Thursday, June 12, 2008

George Clinton's Funky Drawers: Pedro Bell

The new issue of Indiana Review features art from the original P-Funk cover artists, including Pedro Bell, who may be the most well-known and controversial. I'm not sure how to describe his designs, but usually they are kind of kinky and weird and grotesque and funny. Kind of like P-Funk itself.

This cover was from Funkadelic's The Electric Spanking of War Babies album (1981). Okay, so basically that looks like a space penis with a naked woman inside being spanked. I'm not sure what more I can add, except that this cover ended up getting heavily censored by Priority records.


This is from the Hardcore Jollies album (1976). This album is funky and weird and bluesy and spacey, kind of like the cover. The title track, with it's refrain, I can hear my mother call, is freaky when you take a look at what's actually going on on the cover.


This cover is from Funkadelic's , Standing on the Verge of Getting it On album (1974). According to an interview Bell did with Rocktober magazine, his designs seem to be influenced by Funkadelic, but he was never "told" what to create. Bell writes about his influences on his Myspace page:
My favorite books growing up were Genesis and Revelations, which somehow inspired me to become obsessed with science fiction. This led me to become fascinated with machinery, and subsequently, automotive technology. Though my teenage interest in sports cars may have been typical, my rabid studies of the infamous car customizer Ed “Big Daddy” Roth (who combined cartoon and horror imagery with automotive design) profoundly affected my outlook on life. When my high school art teacher told me that my painting projects followed a surrealistic theme I looked up Salvador Dali, and went on to study other artists and movements (especially Dada).

* Material provided *
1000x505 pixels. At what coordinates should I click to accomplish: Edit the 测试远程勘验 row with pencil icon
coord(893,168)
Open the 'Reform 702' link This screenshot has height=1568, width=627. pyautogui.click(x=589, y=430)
---
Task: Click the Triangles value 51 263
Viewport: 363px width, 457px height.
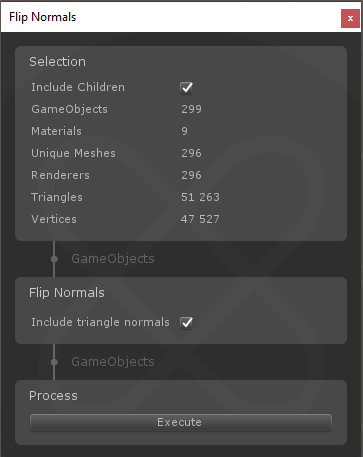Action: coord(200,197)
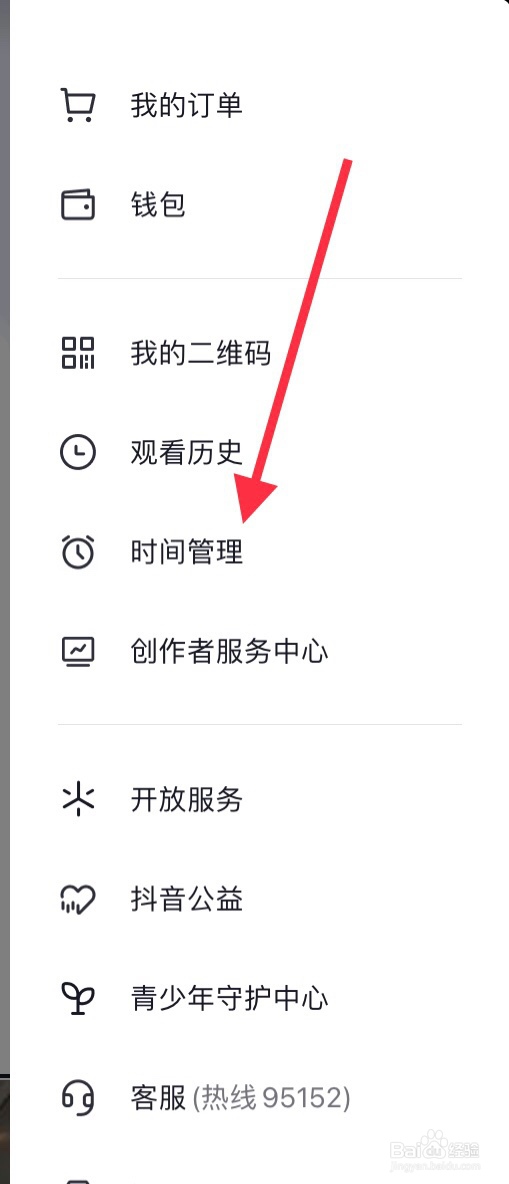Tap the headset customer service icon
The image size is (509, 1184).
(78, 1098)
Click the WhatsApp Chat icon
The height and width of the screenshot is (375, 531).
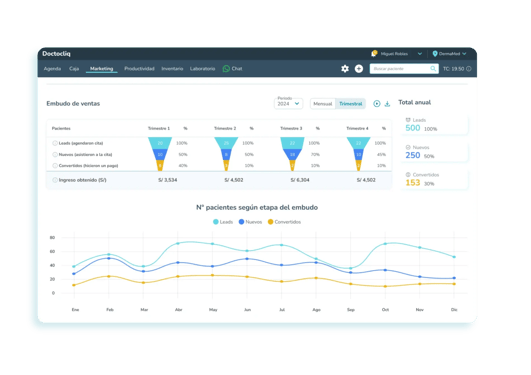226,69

* Parts of the exercise *
1. In the post about Pedro Bell, which car customizer does Bell say profoundly affected his outlook on life?
2. Continue the post about Pedro Bell from its last sentence.

* Outputs in order *
1. Ed "Big Daddy" Roth.

2.
For this issue of Indiana Review, Bell contributes, Motherhood in Red, Black, and Green, that he did in his pre-P-Funk period. If you look real close, Bell uses this really cool pointillist technique in this painting that uses all kinds of little dots and circles. Now, I may be tripping, but I wonder if the Afroed woman in this picture is at all related to the ones that keeps popping up in all these covers.

So how did the art of P-funk affect hip-hop art? Well, take a look at Pedro Bell's work and compare it to art from Outkast's Stankonia, Southernplayalisticadilacmuzic, and Aquemeni albums.



FYI: If you want to get your hands on a copy of Indiana Review's funk feature, you can now order it online.

***Update: Check out Misstra Knowitall's interview with Pedro Bell

3 comments:

Sandra Ann Hunter said...

Pedro bell is one of my best friends, and he is ill and has been in Provident hospital, in Chicago, for awhile. Pedro can be contacted at funkshido@yahoo.com, and he needs to hear from his fans.

GEO CLINTON DID NOT PAY HIS PEOPLE. PEDRO NEEDS HELP!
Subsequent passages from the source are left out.